The poet recalls how the sun shined in the morning and its rays propagated through the house’s window to wake him up. He personifies sun as a human who is always on time, neither arrives soon nor does it delays.
The poet also describes the vivid variant flowers and the presence of Laburnum tree which his brother planted on one of his birthdays.
Question 2. Name the flowers that are mentioned in the poem.
Answer 2. In the poem ‘I Remember, I Remember’, the poet has mentioned various species of flowers including red and white roses, violet lilies and lilacs. The description of these flowers symbolizes the presence of a heavenly aura that enveloped poet’s childhood.
Question 3. What does the poet say about swallows?
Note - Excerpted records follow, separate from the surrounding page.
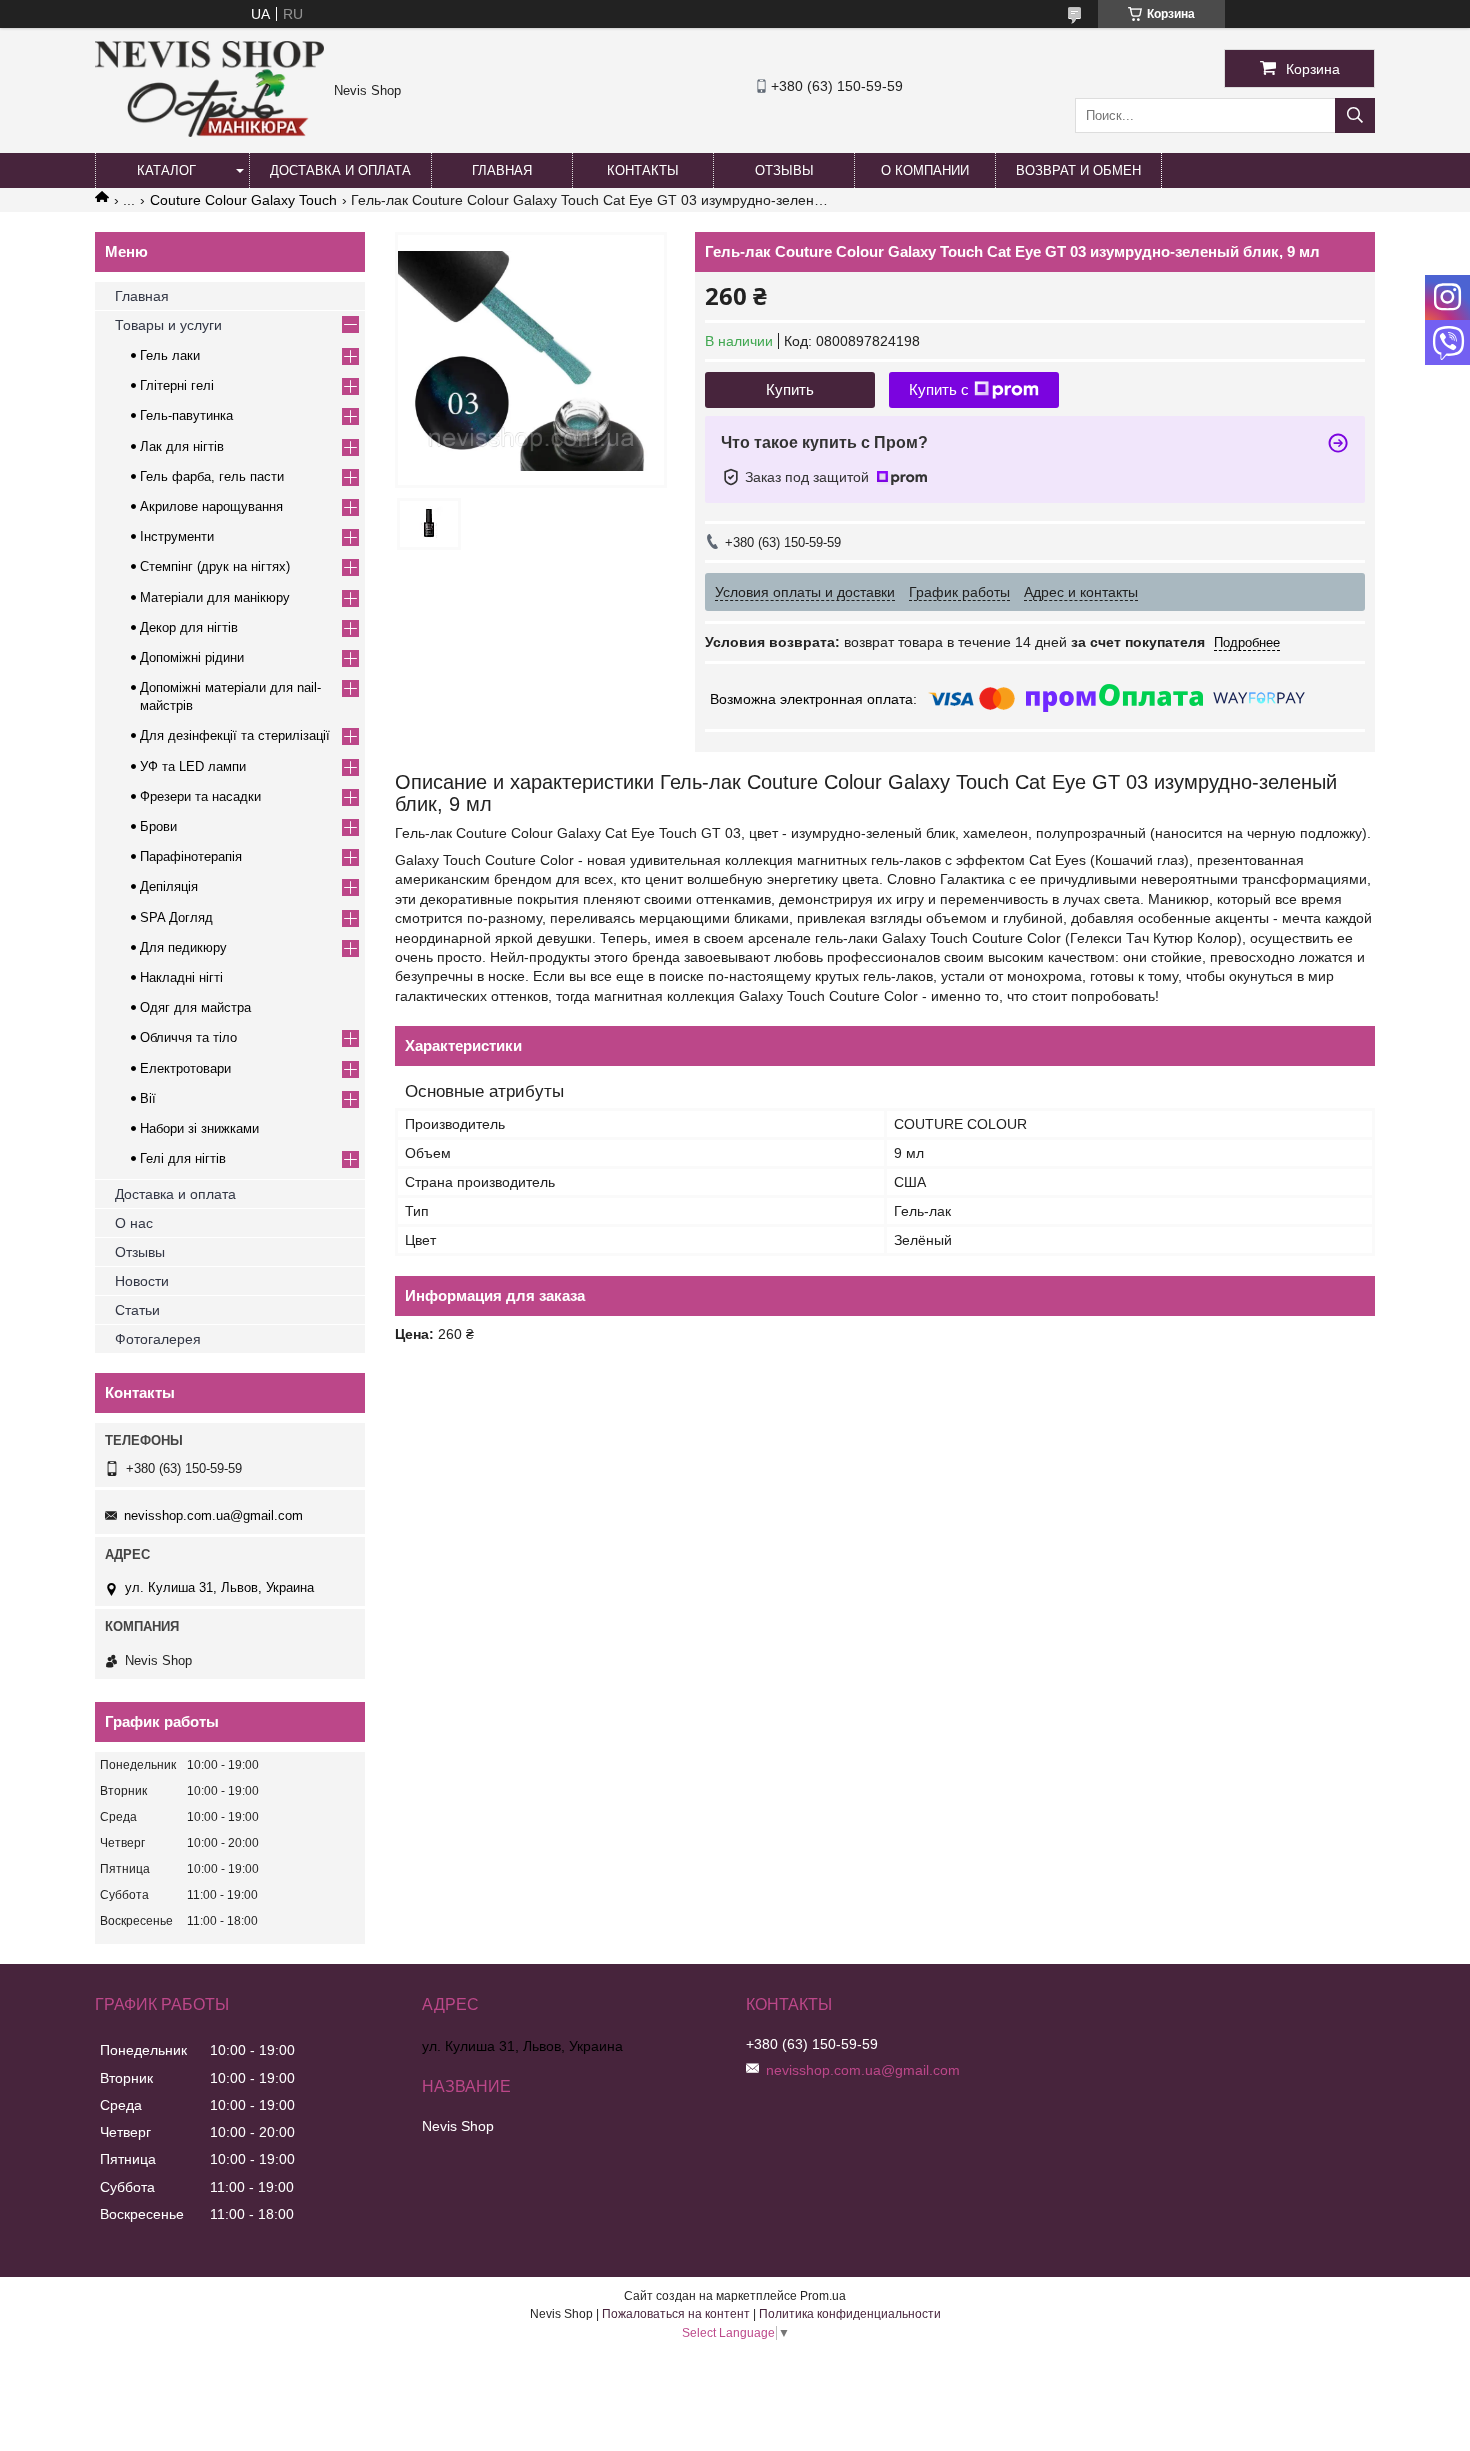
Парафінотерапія (191, 856)
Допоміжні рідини (192, 657)
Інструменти (177, 536)
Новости (142, 1281)
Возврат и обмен (1078, 170)
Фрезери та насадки (200, 796)
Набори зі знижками (199, 1128)
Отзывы (784, 170)
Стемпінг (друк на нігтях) (215, 566)
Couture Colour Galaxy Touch (243, 200)
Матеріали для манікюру (215, 597)
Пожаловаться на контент (676, 2314)
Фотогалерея (158, 1339)
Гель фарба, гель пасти (212, 476)
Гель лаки (170, 355)
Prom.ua (823, 2296)
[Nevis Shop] (209, 132)
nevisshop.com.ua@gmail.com (213, 1515)
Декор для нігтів (189, 627)
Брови (158, 826)
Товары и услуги (168, 325)
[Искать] (1355, 115)
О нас (134, 1223)
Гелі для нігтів (183, 1158)
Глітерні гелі (177, 385)
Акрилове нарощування (211, 506)
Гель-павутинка (186, 415)
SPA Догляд (176, 917)
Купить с (939, 389)
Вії (148, 1098)
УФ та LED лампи (193, 766)
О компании (925, 170)
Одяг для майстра (195, 1007)
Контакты (643, 170)
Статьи (137, 1310)
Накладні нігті (181, 977)
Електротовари (185, 1068)
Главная (502, 170)
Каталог (166, 170)
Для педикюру (183, 947)
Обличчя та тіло (188, 1037)
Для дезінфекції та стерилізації (235, 735)
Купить (790, 389)
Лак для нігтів (182, 446)
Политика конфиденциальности (850, 2314)
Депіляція (169, 886)
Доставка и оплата (340, 170)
Answer 3.Swallows are migratory birds that migrate thousands of miles each year. They symbolize love, affection and loyalty of the traveler to always return to their kith and kin. They are also used as the emblem of freedom.
There can be two depictions to the usage of swallow that the poet has made in this poem. First, the poet talks about his freedom and how he used to fly in his country boundaries. He didn’t realize how his flight took him miles away from his childhood bliss. Second, the time flies as swallows and the poet realizes that his good days didn’t last long. Now, he carries the weight of the worldly stuff on his shoulder.
Question 4. What is the ‘childish ignorance’ that he refers to in the poem?
Answer 4. In his childhood, the poet used to think that those branches of the fir tree were close enough to heaven. The poet didn’t realize that he himself was in the enclave of heaven. The inability of the poet to count the fathoms between him and the heaven is referred to as ‘childish ignorance’.
For now, the poet is no longer a child and is living cumbersome days of the city life. Today, he rues for his childish ignorance.